Sometimes, she thinks, Mary is almost timid.
A moment later, Mary shouts, “Justin!” at a volume that does not seem credible. Vanessa looks at her amazed, but in seconds there appears at the top of the stairs a combed and tidied, pink-faced, Justin, wearing a white shirt and linen blazer his mother hasn’t seen him in since the breakdown.
“Present and correct,” he smiles at Mary.

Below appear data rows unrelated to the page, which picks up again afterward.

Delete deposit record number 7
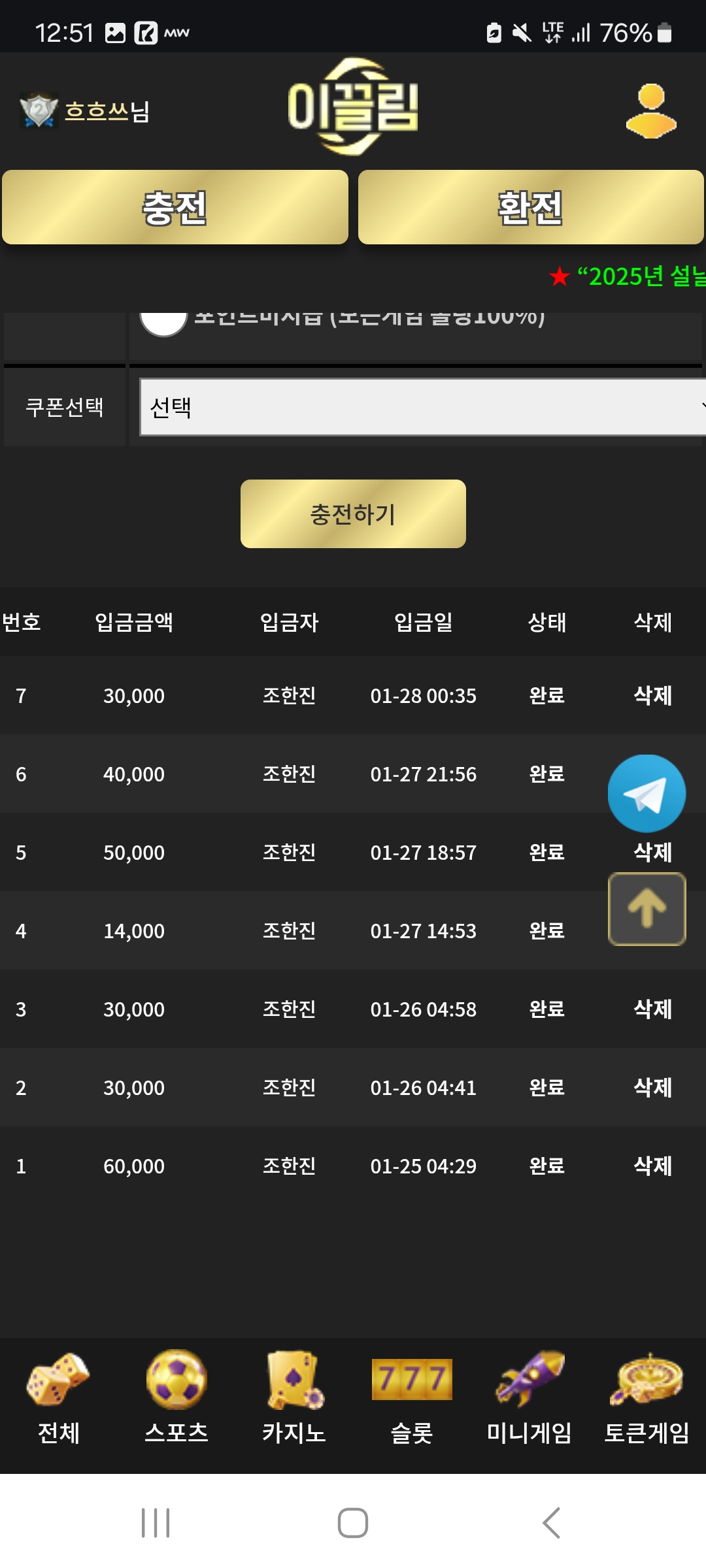 click(652, 695)
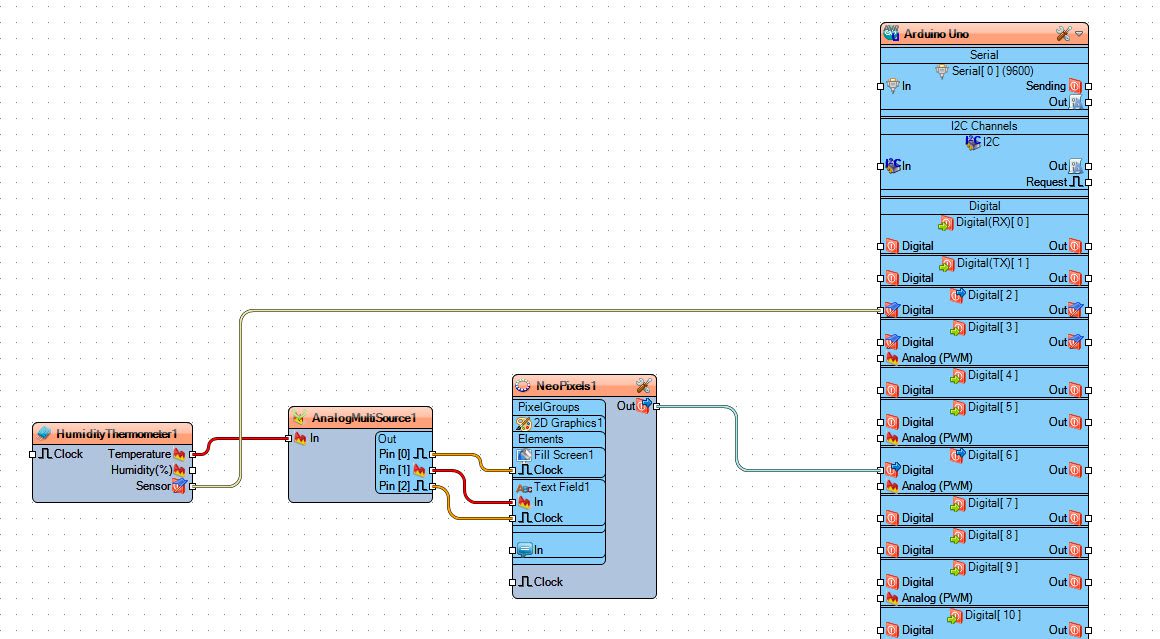The width and height of the screenshot is (1160, 639).
Task: Click the bottom Clock pin of NeoPixels1
Action: [513, 582]
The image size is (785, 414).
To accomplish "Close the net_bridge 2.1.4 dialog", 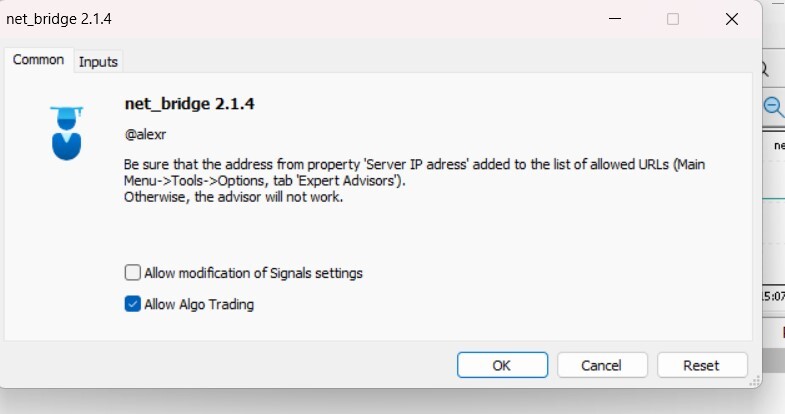I will (732, 19).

Mary hands her loaded basket to Justin, and Vanessa stops herself from protesting, for after all, he must be stronger now. The three of them head towards the door. “Mary, we’re going to need umbrellas,” says Vanessa, as the hissing sound of rain comes closer. She looks out of the window: deep metallic-grey, with weeping fringes of navy blue cloud. The wind is rattling the rose against the glass. She opens the door to get a closer look, but as soon as she does she sees Tigger is waiting at the end of the path with his big white van.
He comes down to meet them with a golf umbrella. “Minicab, Madam,” he says to Mary, and the two of them laugh in such an intimate way that Vanessa has to tell herself not to be jealous.

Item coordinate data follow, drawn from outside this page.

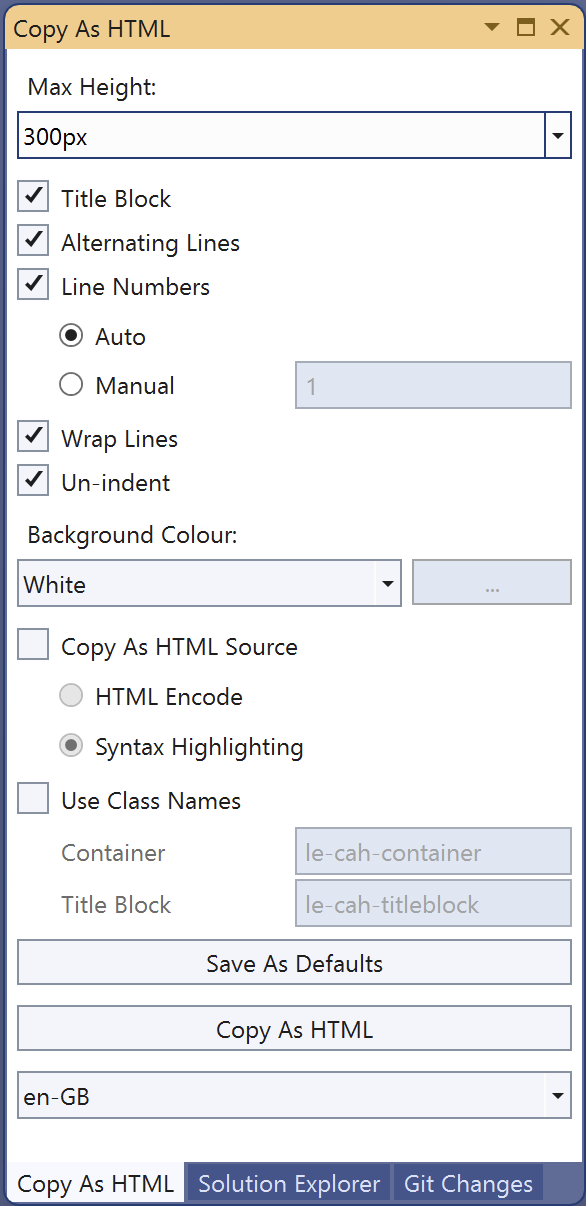The height and width of the screenshot is (1206, 586).
Task: Select the HTML Encode radio option
Action: 71,696
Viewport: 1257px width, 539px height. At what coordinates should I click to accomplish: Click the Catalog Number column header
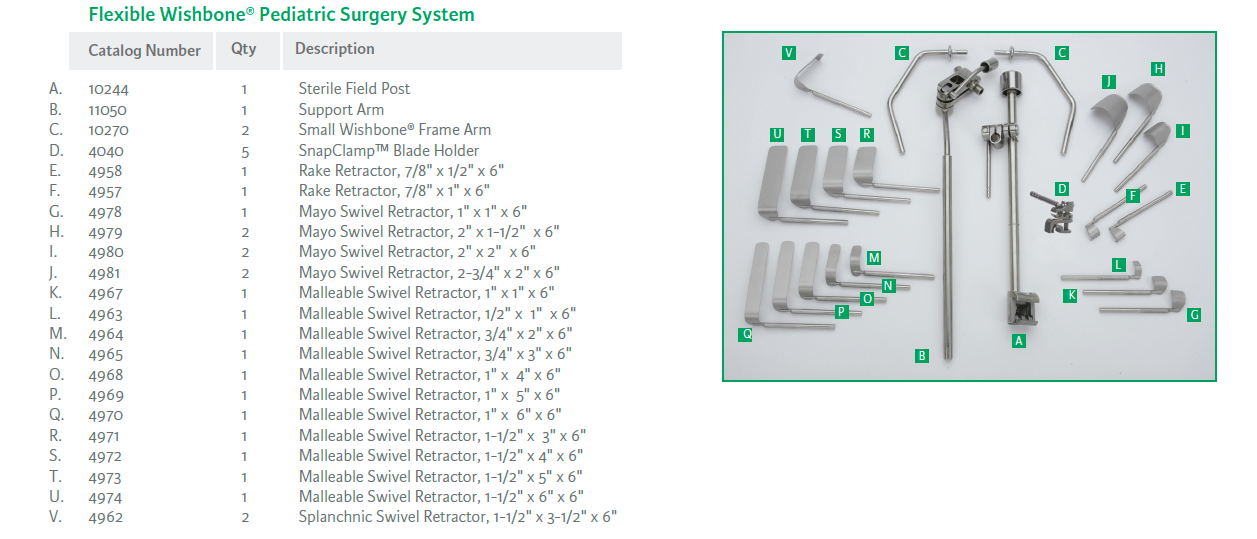(144, 50)
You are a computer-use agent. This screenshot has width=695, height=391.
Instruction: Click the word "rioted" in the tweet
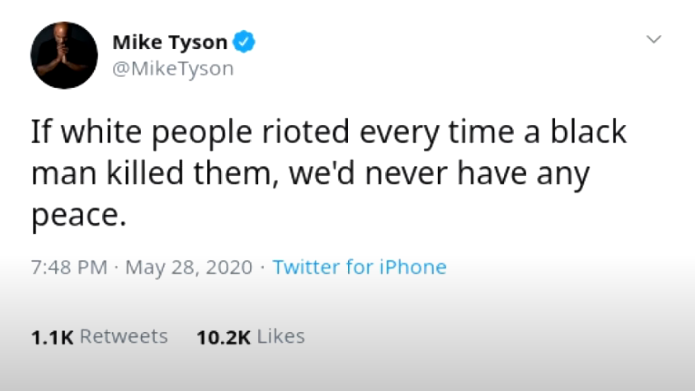point(306,132)
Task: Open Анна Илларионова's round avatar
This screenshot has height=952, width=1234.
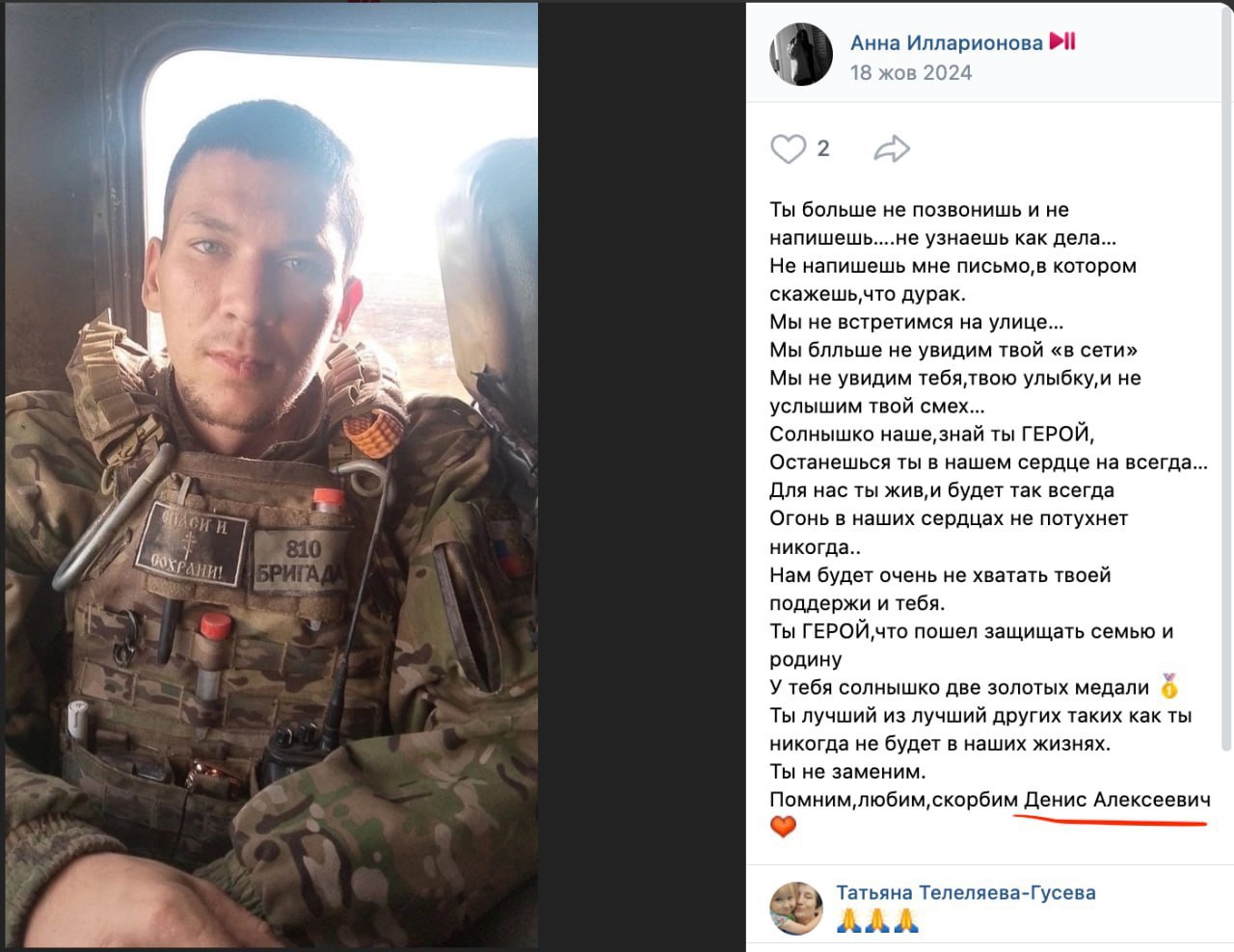Action: [x=801, y=54]
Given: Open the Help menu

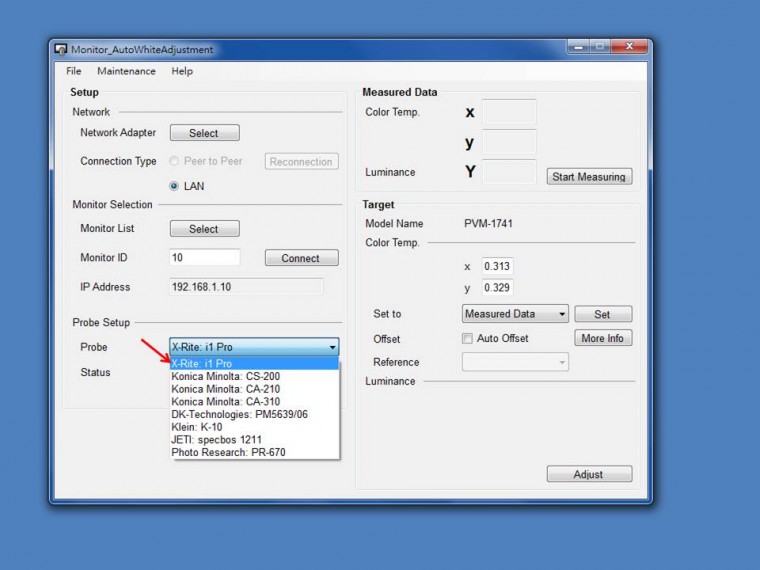Looking at the screenshot, I should tap(182, 71).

So now we are all here, even the men, Vanessa thinks, bringing up the rear. Justin seems cheerful, though he squints at the rain. She hates the idea of going in the van, but she does not want to make a fuss. She hopes it is not covered in paint and brick dust. Knowing Tigger, it probably is. Though even Tigger looks smart for him, in a sports jacket over a black polo-neck jumper, with Mary Tendo smiling and clutching his arm.